-- Brief --
What must be written out is each line from the one holding "Task: Click the" through the end of the records, word for word, minus any pictures.

[Records shown Boundary: Start]

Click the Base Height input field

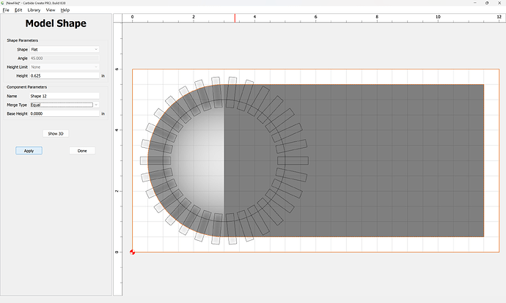click(x=64, y=113)
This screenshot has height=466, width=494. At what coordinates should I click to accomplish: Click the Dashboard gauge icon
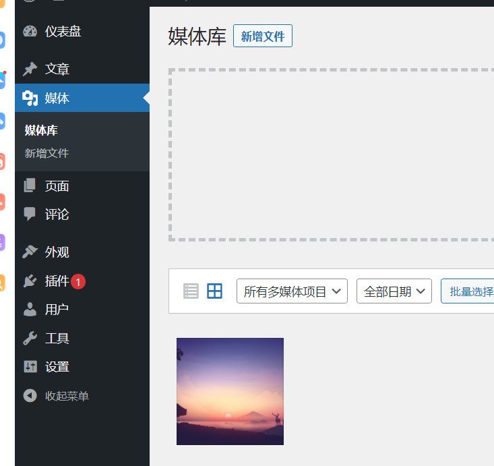[30, 32]
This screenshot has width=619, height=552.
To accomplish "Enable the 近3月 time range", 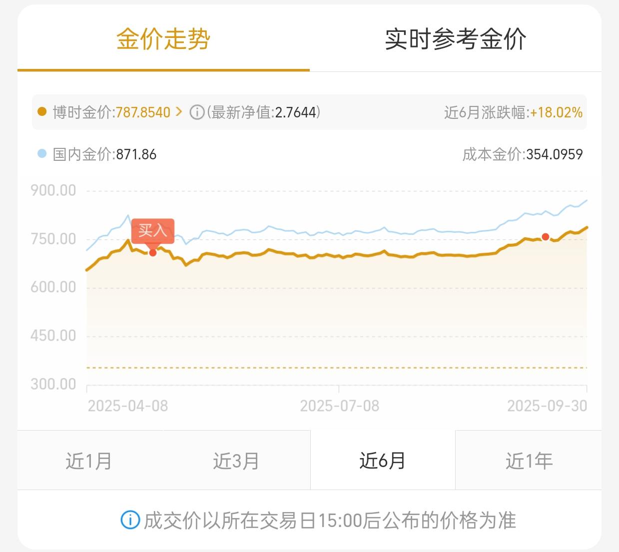I will [x=235, y=460].
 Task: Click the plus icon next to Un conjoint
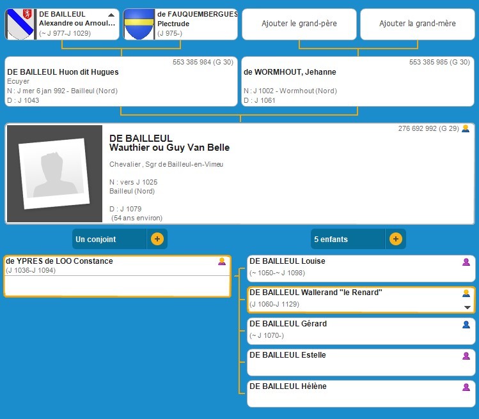(157, 239)
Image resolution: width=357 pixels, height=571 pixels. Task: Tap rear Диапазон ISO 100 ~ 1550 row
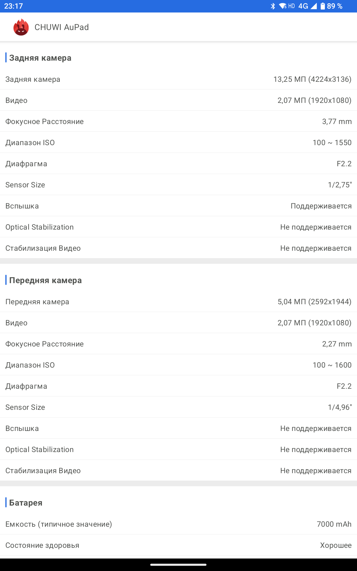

[Records shown Boundary: End]

-- Solution --
 Task: Click the plus icon next to Un conjoint
(157, 239)
Image resolution: width=357 pixels, height=571 pixels. Task: Tap rear Диапазон ISO 100 ~ 1550 row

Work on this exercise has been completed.